This determination is discretionary because the Declaratory Judgments Act is "deliberately cast in terms of permissive, rather than mandatory, authority." Gov't Emps. Ins. Co. v. Dizol, 133 F.3d 1220, 1223 (9th Cir. 1998) (citing Public Serv. Comm'n of Utah v. Wycoff Co., 344 U.S. 237, 250 (1952) (J. Reed, concurring)). If a party raises the issue in the district court, the court must make a record of its reasoning for why it either accepts or declines jurisdiction. Id. at 1225.

The Motions to Dismiss the consolidated action are made pursuant to the doctrine recognized by the Supreme Court inWilton, 515 U.S. at 288, and later expounded upon by the Ninth Circuit in Dizol, 133 F.3d at 1223. Under that doctrine, federal courts may exercise discretion to hear declaratory judgment actions upon consideration of a number of factors, which are commonly known as the "Brillhart factors." See Brillhart v. Excess Ins. Co. of Am., 316 U.S. 491 (1942). "The Brillhart factors remain the philosophic touchstone for the district court," and include: (1) avoidance of needless determination of state law issues; (2) discouragement of filing a declaratory judgment action as a means of forum shopping; and (3) avoidance of duplicative litigation. Dizol, 133 F.3d at 1225. As the court noted in Dizol, these factors are not exhaustive, and a district court may consider other factors such as: (1) whether the declaratory action will settle all aspects of the controversy; (2) whether the declaratory action will serve a useful purpose in clarifying the legal relations at issue; (3) whether the declaratory action is being sought merely for purposes of procedural fencing or to obtain a "res judicata" advantage; and (4) whether the use of a declaratory action will result in entanglement between the federal and state court systems. Id. at 1225 n. 5 (quoting Am. States Ins. Co. v. Kearns, 15 F.3d 142, 145 (9th Cir. 1994) (J. Garth, concurring)); see also Keown v. Tudor Ins. Co., 621 F. Supp. 2d 1025, 1038-39 (D. Haw. 2008) (applying the factors). Courts might also consider the convenience of the parties as well as the availability and relative convenience of other remedies. Dizol, 133 F.3d at 1225.

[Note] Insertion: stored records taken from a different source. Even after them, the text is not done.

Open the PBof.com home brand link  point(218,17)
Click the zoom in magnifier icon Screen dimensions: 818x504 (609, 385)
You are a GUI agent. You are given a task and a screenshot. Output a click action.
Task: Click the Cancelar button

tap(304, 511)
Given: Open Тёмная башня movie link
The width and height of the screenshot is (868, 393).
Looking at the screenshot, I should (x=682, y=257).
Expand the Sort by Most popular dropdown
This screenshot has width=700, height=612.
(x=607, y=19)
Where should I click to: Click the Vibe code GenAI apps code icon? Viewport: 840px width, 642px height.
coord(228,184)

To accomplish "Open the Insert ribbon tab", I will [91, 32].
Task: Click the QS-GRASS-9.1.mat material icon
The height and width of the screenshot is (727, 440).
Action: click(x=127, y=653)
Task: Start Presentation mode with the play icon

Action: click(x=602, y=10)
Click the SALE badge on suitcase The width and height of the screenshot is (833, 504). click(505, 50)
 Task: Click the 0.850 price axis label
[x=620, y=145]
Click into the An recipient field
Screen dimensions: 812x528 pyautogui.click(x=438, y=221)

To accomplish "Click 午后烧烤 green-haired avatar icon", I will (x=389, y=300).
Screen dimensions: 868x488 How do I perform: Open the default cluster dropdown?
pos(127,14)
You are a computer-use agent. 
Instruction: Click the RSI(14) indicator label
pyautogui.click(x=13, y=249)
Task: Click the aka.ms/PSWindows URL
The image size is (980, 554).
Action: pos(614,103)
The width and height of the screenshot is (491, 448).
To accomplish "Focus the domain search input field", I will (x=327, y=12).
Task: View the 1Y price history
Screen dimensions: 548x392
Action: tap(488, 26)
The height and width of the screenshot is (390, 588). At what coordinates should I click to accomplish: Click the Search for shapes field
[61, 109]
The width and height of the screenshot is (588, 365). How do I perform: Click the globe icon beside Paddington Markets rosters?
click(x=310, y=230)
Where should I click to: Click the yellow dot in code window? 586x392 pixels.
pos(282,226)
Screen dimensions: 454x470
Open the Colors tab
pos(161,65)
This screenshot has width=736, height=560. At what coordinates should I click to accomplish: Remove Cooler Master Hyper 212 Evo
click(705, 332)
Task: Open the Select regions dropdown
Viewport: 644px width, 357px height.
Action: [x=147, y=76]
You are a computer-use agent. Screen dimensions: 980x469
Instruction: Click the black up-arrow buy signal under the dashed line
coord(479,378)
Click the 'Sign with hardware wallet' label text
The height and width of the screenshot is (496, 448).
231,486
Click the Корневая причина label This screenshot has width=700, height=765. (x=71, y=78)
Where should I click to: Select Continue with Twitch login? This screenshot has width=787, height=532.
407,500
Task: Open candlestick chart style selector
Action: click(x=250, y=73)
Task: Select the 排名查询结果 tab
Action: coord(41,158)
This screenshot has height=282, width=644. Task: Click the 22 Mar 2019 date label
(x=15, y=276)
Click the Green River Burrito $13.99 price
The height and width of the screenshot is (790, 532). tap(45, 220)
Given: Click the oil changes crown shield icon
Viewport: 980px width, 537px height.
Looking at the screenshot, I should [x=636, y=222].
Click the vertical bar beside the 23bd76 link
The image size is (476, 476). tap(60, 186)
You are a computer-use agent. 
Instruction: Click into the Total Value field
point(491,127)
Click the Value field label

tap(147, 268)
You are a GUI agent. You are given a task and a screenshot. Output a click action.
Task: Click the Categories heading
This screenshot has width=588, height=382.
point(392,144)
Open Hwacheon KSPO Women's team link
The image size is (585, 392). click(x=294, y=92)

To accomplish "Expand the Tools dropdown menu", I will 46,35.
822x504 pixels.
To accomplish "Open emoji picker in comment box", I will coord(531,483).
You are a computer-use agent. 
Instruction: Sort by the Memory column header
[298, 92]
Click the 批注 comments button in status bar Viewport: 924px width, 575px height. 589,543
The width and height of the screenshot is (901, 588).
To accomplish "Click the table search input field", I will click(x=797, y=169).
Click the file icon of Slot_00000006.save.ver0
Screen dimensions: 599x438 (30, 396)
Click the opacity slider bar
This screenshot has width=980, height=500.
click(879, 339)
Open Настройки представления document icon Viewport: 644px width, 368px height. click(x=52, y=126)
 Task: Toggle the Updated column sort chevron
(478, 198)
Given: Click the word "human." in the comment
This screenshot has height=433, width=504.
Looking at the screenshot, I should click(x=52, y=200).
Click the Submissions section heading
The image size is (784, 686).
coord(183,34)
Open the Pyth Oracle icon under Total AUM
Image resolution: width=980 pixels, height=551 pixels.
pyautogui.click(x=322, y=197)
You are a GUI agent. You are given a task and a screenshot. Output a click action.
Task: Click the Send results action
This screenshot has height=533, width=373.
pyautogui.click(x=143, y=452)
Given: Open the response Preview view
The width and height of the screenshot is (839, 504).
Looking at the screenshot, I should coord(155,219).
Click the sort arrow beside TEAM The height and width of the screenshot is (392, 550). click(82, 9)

B. Avoidance of Needless Determination of State Law Issues

This factor focuses on "unsettled issues of state law, not fact-finding in the specific case." Allstate Ins. Co. v. Davis, 430 F. Supp. 2d 1112, 1120 (D. Haw. 2006) (quoting Nat'l Chiropractic Mut. Ins. Co. v. Doe, 23 F. Supp. 2d 1109, 1118 (D. Alaska 1998)). The Ninth Circuit has held that a district court needlessly determines state law when: (1) the state law issue in question is the subject of a parallel proceeding; (2) the area of law is expressly left to the states by Congress; and (3) there is no compelling federal interest. See Cont'l Cas. Co. v. Robsac Indus., 947 F.2d 1367, 1371 (9th Cir. 1991), overruled in part on other grounds by Dizol, 133 F.3d at 1227; see also Smith v. Lenches, 263 F.3d 972, 978 (9th Cir. 2001) ("For the federal court to retain jurisdiction to give declaratory judgment on the same claims [pending in a state court action] would result in a needless determination of state law."). When the sole basis for federal jurisdiction is diversity of citizenship, "the federal interest is at its nadir and the Brillhart policy of avoiding unnecessary declarations of state law is especially strong." Robsac Indus., 947 F.2d at 1371; see also Keown, 621 F. Supp. 2d at 1038 (same).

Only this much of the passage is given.